Hollywood actress and longtime socialite Zsa Zsa Gabor, who married nine times, has died at the age of 99.
The Hungarian, who emigrated to the US during World War Two, suffered a heart attack and died surrounded by her loved ones and friends at her home in Bel-Air, Los Angeles on Sunday.
Gabor appeared in more than 70 films but was arguably better-known for her string of marriages to wealthy men, her irrepressible personality and glamorous socialite lifestyle.
Her tearful husband, Frederic von Anhalt said last night: 'Everybody was there. She didn't die alone.'
The first 'famous for being famous' American star, who kept her Hungarian accent and would address people as 'dahlink', had dealt with a number of health troubles after being involved in a car accident in 2002 which resulted in her becoming partially paralysed.  
US chat show host Larry King and British actress Joan Collins were among a host of stars who paid tribute to the actress last night
The Hungarian beauty, who hadn't been seen in public for years, was previously hospitalised after developing a severe throat infection in 2012.
A year earlier in 2011, her right leg was amputated above the knee after doctors found an infection and antibiotics failed to cure it. 
The most famous of the Gabor sisters, born Sari Gabor in Budapest in 1917, she pursued the spotlight as relentlessly as she did the men in her life. 
By her teenage years she was turning heads in her native country and was crowned Miss Hungary in 1936 in Vienna – only to be disqualified for lying about her age so she could enter.  
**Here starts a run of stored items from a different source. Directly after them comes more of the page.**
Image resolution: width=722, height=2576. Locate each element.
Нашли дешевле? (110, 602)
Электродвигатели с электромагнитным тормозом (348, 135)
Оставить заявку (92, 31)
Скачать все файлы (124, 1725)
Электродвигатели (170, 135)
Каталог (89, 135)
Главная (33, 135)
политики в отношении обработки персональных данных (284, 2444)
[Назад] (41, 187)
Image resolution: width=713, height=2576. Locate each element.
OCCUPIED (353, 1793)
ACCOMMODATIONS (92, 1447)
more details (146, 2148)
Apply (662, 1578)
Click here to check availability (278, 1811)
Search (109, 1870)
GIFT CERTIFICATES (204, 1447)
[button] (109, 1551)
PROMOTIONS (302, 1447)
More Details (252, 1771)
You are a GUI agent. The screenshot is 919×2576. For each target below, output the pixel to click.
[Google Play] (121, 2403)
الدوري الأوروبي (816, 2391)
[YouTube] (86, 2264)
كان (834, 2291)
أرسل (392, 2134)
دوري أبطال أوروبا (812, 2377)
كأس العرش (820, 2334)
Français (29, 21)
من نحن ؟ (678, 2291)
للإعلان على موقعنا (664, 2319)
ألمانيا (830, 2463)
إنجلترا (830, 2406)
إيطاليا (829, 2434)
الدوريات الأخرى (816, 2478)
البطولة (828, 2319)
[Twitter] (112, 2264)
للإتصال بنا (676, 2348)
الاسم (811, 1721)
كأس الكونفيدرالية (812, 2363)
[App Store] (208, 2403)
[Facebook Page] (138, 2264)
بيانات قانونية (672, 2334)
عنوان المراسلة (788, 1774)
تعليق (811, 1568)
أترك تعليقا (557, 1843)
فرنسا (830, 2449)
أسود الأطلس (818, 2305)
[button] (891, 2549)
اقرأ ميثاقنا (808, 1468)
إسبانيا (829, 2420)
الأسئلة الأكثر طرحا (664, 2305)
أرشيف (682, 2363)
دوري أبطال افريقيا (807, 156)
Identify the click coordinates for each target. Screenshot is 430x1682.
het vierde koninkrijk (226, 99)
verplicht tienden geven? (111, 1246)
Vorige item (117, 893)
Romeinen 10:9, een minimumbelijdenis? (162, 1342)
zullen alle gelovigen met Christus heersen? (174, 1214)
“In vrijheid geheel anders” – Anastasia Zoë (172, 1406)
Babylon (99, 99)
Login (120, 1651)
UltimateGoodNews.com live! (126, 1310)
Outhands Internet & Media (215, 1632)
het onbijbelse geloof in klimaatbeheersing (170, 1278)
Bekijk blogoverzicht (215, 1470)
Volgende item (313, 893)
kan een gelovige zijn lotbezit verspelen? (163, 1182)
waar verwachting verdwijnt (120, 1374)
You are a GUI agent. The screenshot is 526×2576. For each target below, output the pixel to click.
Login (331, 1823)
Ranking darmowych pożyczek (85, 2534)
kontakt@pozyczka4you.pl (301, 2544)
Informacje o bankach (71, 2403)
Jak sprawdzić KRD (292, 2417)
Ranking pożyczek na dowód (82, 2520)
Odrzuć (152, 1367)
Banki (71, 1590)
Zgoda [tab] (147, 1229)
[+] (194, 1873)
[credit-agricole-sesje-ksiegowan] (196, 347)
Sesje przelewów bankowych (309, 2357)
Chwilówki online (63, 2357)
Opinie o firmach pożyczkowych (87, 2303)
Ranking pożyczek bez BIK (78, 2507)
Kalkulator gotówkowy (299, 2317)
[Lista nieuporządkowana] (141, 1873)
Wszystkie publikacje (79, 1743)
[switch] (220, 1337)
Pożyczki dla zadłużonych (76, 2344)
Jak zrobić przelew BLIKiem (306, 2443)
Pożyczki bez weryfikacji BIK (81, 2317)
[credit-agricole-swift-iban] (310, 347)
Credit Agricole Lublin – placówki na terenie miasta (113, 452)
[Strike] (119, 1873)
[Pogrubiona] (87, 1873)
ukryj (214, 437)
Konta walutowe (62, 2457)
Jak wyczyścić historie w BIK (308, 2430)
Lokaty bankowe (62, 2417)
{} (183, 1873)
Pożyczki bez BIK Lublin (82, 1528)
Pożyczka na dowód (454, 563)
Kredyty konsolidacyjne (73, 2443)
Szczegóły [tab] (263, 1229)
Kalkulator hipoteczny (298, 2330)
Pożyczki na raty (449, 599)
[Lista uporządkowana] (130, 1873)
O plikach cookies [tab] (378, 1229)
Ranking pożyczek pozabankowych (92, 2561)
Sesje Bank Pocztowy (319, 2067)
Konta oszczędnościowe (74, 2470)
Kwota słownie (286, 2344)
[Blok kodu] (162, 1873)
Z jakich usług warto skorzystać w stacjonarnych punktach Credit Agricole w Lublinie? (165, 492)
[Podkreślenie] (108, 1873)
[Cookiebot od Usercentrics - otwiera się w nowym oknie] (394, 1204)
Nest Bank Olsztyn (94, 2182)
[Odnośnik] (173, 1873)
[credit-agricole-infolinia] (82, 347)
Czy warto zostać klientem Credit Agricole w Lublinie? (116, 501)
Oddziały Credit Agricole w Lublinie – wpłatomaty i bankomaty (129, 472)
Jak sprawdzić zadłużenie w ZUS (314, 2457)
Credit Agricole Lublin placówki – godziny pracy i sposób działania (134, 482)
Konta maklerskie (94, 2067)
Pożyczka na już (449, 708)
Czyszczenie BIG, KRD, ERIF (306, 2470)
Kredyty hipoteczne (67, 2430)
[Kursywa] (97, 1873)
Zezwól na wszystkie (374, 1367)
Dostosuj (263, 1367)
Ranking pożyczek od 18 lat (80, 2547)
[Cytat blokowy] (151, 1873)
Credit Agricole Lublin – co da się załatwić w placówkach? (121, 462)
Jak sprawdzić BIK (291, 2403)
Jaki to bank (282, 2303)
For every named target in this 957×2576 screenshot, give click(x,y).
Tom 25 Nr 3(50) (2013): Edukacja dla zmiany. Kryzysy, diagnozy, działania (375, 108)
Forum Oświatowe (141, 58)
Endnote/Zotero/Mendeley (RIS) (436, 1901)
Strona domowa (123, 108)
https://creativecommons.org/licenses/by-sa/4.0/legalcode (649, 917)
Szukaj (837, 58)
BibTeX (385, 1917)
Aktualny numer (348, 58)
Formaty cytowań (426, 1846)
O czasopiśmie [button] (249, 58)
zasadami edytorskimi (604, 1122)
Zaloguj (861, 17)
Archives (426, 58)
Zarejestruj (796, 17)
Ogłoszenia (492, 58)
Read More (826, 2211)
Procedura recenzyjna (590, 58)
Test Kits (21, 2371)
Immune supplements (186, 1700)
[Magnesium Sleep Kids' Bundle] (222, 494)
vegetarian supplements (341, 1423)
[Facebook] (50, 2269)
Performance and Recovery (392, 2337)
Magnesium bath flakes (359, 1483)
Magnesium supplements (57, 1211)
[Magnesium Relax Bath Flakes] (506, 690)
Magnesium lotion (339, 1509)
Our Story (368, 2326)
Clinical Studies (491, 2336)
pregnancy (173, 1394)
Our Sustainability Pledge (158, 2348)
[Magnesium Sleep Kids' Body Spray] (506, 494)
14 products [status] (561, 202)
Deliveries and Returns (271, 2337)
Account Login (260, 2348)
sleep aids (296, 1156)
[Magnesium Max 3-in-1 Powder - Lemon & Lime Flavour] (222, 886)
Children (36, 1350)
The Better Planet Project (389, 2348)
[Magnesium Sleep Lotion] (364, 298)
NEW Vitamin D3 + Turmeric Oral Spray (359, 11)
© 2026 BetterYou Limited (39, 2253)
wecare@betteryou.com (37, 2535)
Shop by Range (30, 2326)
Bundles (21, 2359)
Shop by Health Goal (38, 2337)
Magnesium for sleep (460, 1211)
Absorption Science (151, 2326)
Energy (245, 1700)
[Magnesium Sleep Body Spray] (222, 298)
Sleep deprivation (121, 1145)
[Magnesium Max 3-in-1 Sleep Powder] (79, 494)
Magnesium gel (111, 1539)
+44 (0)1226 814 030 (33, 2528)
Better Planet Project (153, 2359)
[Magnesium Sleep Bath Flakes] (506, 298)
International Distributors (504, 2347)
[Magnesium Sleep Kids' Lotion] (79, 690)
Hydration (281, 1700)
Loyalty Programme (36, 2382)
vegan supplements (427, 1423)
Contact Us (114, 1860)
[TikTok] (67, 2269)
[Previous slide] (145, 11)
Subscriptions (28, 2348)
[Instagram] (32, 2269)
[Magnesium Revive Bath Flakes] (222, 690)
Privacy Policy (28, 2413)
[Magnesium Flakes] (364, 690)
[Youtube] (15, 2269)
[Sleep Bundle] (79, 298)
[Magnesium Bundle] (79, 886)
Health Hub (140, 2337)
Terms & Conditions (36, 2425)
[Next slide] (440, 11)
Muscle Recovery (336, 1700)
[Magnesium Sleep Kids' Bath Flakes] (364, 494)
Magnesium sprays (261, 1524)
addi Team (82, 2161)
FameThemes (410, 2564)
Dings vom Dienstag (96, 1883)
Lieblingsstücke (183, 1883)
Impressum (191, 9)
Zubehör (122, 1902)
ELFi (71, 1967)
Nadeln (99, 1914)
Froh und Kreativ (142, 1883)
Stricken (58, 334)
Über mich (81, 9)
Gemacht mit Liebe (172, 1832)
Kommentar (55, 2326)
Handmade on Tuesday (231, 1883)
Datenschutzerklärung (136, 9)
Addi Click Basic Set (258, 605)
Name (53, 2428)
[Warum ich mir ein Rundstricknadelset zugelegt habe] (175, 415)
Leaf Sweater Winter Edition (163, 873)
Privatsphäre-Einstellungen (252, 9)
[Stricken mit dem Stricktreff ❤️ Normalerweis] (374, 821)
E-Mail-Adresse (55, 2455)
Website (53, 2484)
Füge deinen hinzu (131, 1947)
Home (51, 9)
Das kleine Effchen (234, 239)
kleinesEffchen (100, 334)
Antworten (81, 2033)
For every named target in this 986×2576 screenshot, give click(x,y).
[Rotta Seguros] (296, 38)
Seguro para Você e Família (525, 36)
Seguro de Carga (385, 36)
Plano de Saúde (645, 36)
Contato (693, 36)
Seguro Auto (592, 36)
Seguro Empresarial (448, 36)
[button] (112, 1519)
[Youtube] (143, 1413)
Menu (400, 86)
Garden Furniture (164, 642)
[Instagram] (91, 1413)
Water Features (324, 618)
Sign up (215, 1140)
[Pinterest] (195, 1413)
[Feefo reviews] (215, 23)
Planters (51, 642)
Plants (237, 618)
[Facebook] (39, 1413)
She decided to follow her sister Eva to California to pursue a career in Hollywood.  
After a string of television work and odd parts in movies, her big break came with a starring role in Moulin Rouge in 1952 opposite Jose Ferrer.


The actress starred in films such as The Girl in the Kremlin and Queen of Outer Space. 
She became a Hollywood sex symbol – fueled largely by her candid comments on her colorful love life.
'Men have always liked me and I have always like men,' she told Life magazine in 1951.
'I am a marvelous housekeeper,' she once said. 'Every time I leave a man, I keep his house.'
And when asked 'How many husbands have you had?' she was quoted as saying, 'You mean other than my own?' 
Her lavish lifestyle and persona outshone her film and television career.
Gabor was true gossip fodder and every aspect of her life was fair game, including her nine marriages.
The outspoken Gabor first married Turkish diplomat Burhan Asaf Belge in 1937 and they divorced in 1941. 
In 1942, she went on to marry Conrad Hilton, the hotel businessman and the great-grandfather of another 'famous for being famous' socialite Paris Hilton.